Нет. Учёт трафика через ulog не имеет никакого отношения к SQUID. А правило задаётся для iptables. Где именно, в общих настройках iptables, или какое-то приложение при запуске его формирует - надо смотреть. В ALT есть два штатных места для размещения правил. Одно, как у многих, /etc/sysconfig/iptables, второе - http://www.altlinux.org/Etcnet/firewall. Использоваться, по идее, должно какое-то одно.

[ans]

Нет. Учёт трафика через ulog не имеет никакого отношения к SQUID. А правило задаётся для iptables. Где именно, в общих настройках iptables, или какое-то приложение при запуске его формирует - надо смотреть.

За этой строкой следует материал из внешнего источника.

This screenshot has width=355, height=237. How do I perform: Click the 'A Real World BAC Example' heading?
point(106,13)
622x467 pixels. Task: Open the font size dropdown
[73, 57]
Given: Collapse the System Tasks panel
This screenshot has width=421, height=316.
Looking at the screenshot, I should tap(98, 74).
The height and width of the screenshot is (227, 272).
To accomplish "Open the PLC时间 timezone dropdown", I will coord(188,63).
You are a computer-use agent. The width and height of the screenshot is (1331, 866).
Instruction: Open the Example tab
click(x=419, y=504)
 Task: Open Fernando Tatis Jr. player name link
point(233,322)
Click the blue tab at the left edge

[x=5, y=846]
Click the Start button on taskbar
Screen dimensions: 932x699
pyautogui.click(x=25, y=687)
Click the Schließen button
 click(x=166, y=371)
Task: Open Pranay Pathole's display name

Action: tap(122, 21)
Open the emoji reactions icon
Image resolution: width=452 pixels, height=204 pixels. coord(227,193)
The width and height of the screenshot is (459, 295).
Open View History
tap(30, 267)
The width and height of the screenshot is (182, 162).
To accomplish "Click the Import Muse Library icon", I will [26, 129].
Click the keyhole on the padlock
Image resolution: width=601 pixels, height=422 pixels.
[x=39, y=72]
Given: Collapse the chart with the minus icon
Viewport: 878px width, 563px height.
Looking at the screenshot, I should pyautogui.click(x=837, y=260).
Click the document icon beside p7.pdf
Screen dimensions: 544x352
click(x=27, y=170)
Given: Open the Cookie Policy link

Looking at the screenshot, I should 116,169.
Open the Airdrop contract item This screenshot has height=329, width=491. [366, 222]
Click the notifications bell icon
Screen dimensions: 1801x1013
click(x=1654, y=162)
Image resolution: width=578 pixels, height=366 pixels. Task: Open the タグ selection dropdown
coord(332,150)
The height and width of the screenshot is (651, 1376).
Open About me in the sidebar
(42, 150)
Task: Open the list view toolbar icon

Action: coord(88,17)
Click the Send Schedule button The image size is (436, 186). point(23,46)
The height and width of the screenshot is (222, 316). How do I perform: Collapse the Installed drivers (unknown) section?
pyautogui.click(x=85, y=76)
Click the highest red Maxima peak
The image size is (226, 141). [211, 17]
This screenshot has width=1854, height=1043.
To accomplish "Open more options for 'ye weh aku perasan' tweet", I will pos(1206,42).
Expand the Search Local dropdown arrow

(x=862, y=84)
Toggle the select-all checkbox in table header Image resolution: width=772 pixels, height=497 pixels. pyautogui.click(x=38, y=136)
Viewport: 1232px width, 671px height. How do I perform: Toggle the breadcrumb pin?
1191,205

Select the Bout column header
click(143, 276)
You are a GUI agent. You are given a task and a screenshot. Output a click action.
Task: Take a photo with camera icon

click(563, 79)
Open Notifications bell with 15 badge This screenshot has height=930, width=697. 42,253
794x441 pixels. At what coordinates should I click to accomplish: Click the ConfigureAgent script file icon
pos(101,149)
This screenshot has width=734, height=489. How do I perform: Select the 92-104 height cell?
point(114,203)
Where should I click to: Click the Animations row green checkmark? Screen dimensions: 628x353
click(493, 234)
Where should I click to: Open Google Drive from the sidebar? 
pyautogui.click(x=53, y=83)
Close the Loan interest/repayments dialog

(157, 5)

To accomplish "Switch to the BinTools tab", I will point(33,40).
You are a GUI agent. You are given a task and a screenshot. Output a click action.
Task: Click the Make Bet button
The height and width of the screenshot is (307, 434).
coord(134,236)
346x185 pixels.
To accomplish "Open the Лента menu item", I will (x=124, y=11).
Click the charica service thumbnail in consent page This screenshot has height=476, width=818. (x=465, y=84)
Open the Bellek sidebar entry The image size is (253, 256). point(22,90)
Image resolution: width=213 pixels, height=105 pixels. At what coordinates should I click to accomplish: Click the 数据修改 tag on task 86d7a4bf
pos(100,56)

Как правильно это сделать в данном случае?
Что получаю, что теряю при выборе РОУТЕР или ШЛЮЗ в плане безопасности?
В справке:

Роутер. В этом режиме перенаправление пакетов между сетевыми интерфейсами происходит без трансляции сетевых адресов.
Шлюз. В этом режиме будет настроена трансляция сетевых адресов (NAT) при перенаправлении пакетов на внешние интерфейсы. Использование этого режима имеет смысл, если у вас настроен по крайней мере один внешний и один внутренний интерфейс.

И что из этого? Есть понятное объяснение для домохозяек?

[ans]

Это  http://linuxopen.ru/2007/12/21/nastrojjka-fajjrvola.-iptables.htm  подходит для настройки iptables в кентавре?
Попробовал, но ничего не меняется. Или что-то не так делаю?

[asy]

Как правильно это сделать в данном случае?
Что получаю, что теряю при выборе РОУТЕР или ШЛЮЗ в плане безопасности?

Я не знаю - я не пользовался Альтератором. Точнее, пользовался только конфигуратором OVZ-контейнеров в server 4.0.

Это  http://linuxopen.ru/2007/12/21/nastrojjka-fajjrvola.-iptables.html  подходит для настройки iptables в кентавре? Попробовал, но ничего не меняется. Или что-то не так делаю?

Наверное не так. Тут всё стандартно. Вместо iptables-save можно использовать "service iptables save", кстати. Оно само всё в /etc/sysconfig/iptables запишет. А вот что показывает "chkconfig iptables --list" ?
Если в текущем ранлевеле off, то оно просто не применяется при старте.